Corriere della Sera, 25 aprile 2025
Artie 5ive ai vertici delle classifiche con il primo album: «Cerco la spiritualità e condanno gli uomini violenti»
Per Artie 5ive – all’anagrafe Ivan Arturo Barioli, rapper nato a Milano nel 2000 da mamma sierraleonese e papà italiano e cresciuto tra i casermoni popolari di Bicocca – è un periodo denso di soddisfazioni. Il suo primo album solista, «La bellavita», uscito a fine marzo con i featuring di Tony Boy, Capo Plaza, Gué, Kid Yugi e Nicky Savage, ha esordito in testa alla classifica Fimi ed è stato il terzo debutto discografico più ascoltato al mondo su Spotify.
Il suo tour partirà in autunno, con due date da tutto esaurito nel tempio della musica milanese Fabrique, ma prima ancora lo aspettano i festival estivi e il tour nei palazzetti di Gué, che lo ha voluto accanto a sé come parte dello show («Un grandissimo onore», dice). Ce n’è abbastanza per montarsi la testa. E invece, si dichiara solo «piacevolmente sorpreso che così tanti condividano il mio concetto di bella vita».
Che è molto diverso da quello di solito associato al rap.
«La società occidentale guarda a ricchezza e successo, e mai alle piccole cose. Il contesto sociale ed economico in cui sono cresciuto, invece, mi ha portato ad adattarmi e ad accontentarmi, in senso buono».
Lo racconta nel brano «Mama»: sua madre, rimasta sola in Italia dopo la separazione da suo padre, ha fatto i lavori più umili per crescere lei e suo fratello.
«Proprio per questo sono stato abituato a vedere la bellezza ovunque: è tutto relativo. E tutti i traguardi meritano di essere festeggiati in grande: la laurea o la promozione di un mio amico non valgono meno di un mio disco d’oro o di un concerto sold-out».
Lei è una delle prime vere star afroitaliane della nostra musica. In termini di discriminazioni, il nostro Paese sta migliorando?
«Il razzismo negli anni è cambiato, oggi è sempre più difficile smascherarlo. Molti si nascondono dietro una facciata di perbenismo per paura di dire qualcosa di sbagliato, ma poi di nascosto fanno e pensano il peggio. Storicamente in Italia ci siamo confrontati con gli stranieri per via di invasioni e conflitti: gli spagnoli nel ‘700, i tedeschi nella seconda guerra mondiale. Ci è rimasta la paura inconscia che vogliano conquistarci e sottometterci. Ovviamente non è così: semplicemente, col trascorrere del tempo ci saranno sempre nuovi italiani, e sempre più variegati. Il futuro è già qui, quelli come me esistono già. Le differenze sono il bello della vita».

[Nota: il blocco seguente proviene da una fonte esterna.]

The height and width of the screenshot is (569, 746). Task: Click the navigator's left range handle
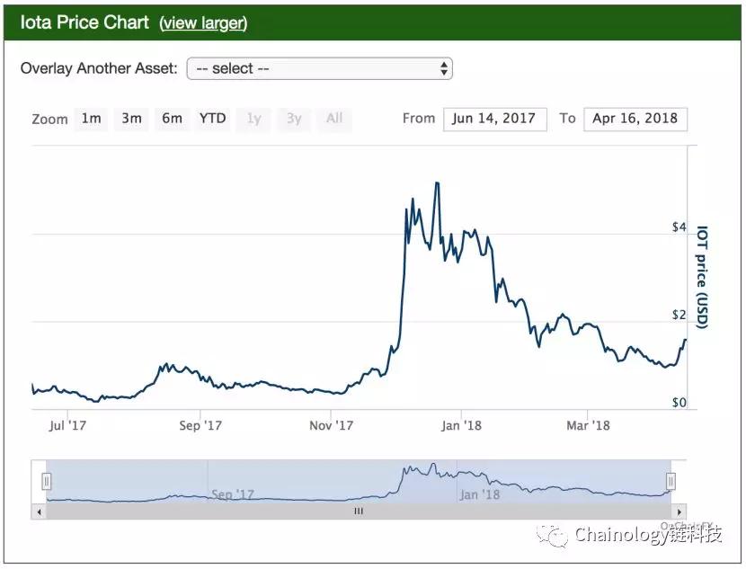click(x=47, y=482)

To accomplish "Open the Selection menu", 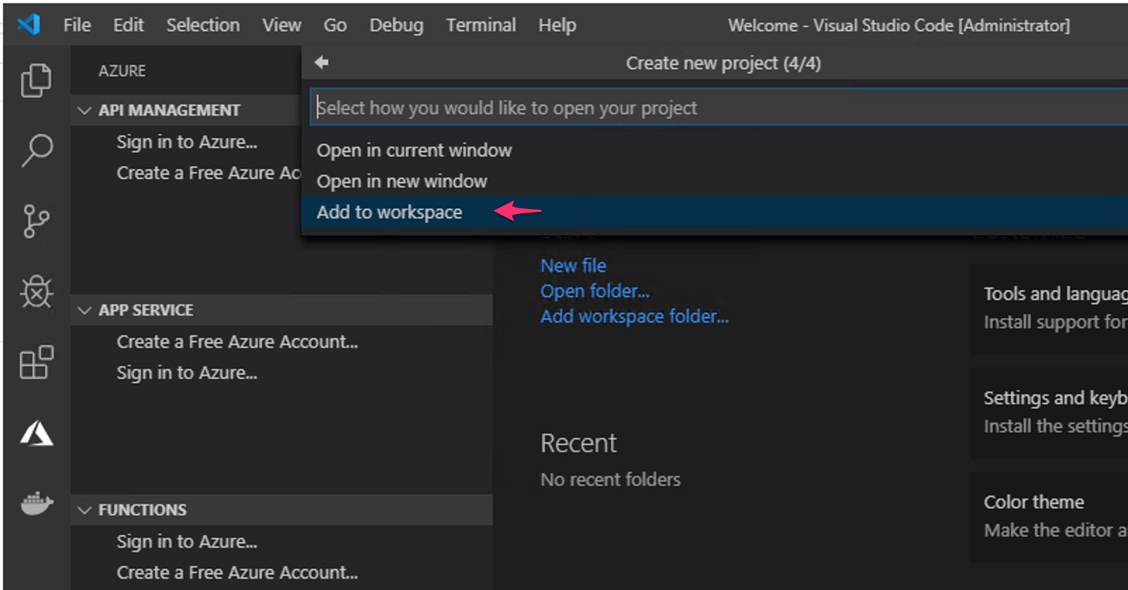I will coord(203,25).
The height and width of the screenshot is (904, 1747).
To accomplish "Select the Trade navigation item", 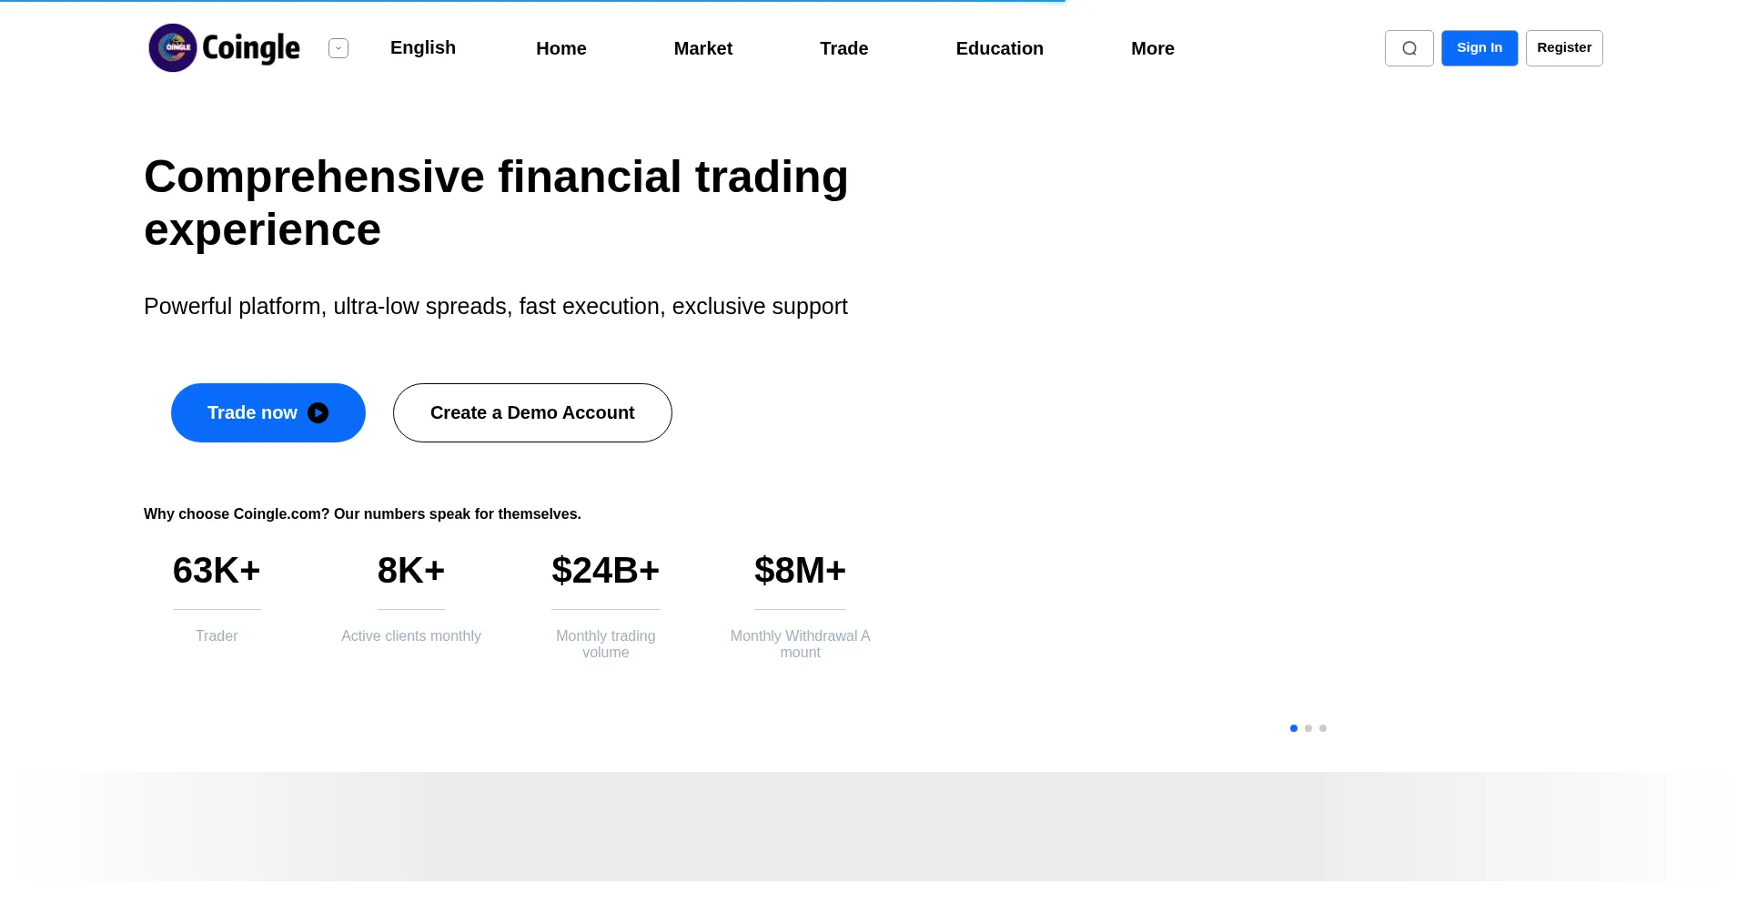I will point(843,48).
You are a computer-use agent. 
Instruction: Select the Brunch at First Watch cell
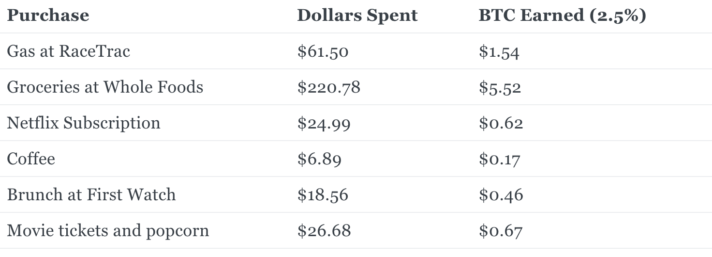pos(91,194)
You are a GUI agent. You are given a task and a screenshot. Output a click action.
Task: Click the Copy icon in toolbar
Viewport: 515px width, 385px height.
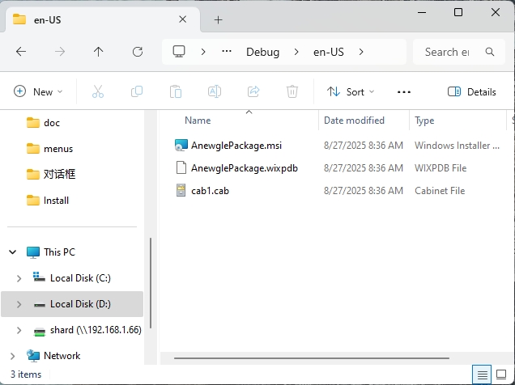coord(137,92)
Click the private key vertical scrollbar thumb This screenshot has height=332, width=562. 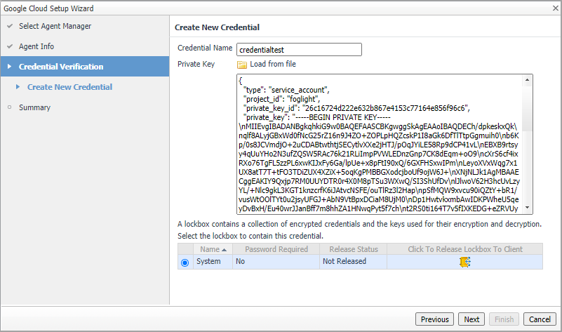tap(528, 109)
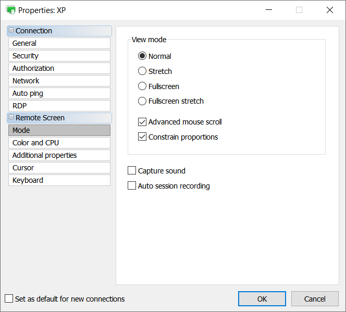Turn on Auto session recording
This screenshot has height=312, width=346.
coord(132,186)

Spesso però il tema viene trattato con toni allarmistici, soprattutto quando si parla di baby gang: la sua Milano si è davvero trasformata in Gotham City, come sembrano suggerire alcuni media?
«Di Milano è cambiata la geografia: una volta erano le periferie a essere turbolente, oggi il centro è terra di nessuno e negli ex quartieri malfamati si vive tutto sommato tranquilli. E sì, i ragazzi sono sempre più irrequieti, ma è inevitabile: sta diventando una metropoli che mette al primo posto i soldi, il consumo e la produzione, e non le persone che la abitano. Se integri tutti e non lasci indietro nessuno, nessuno si sentirà tentato di comportarsi male».
A proposito di comportarsi male: in un brano dell’album, «Montecarlo» dice che solo gli «uomini di merda picchiano le loro donne».
«Sono molto attento a temi come la violenza di genere, che è un atteggiamento da condannare sempre. È un concetto che va ribadito, anche quando sembra ovvio. Non vorrei mai che qualcuno si sentisse giustificato a trattare male una donna per quello che sente nelle mie canzoni: deve essere chiaro che, anche quando uso un linguaggio forte, mi riferisco solo a una sfera sessuale in cui entrambi i partner sono consenzienti e felici».
Il rap viene spesso accusato di misoginia e incitamento alla violenza, così come alcuni suoi colleghi. Che ne pensa?
«Usare termini espliciti è diverso dalla violenza. E per il codice d’onore che vige nelle strade dove il rap è nato, se picchi una donna sei un infame».
In «Pietà», un brano che è una sorta di preghiera, chiede addirittura a Dio di perdonare chi tradisce la fidanzata.
«Nel rap italiano mancava una canzone che chiedesse scusa agli altri ma anche a se stessi, così io e Kid Yugi abbiamo provato a farla. Mi ritengo una persona molto spirituale, anche se non religiosa in senso stretto: so di non sapere, ma cerco di cogliere i segnali attorno a me».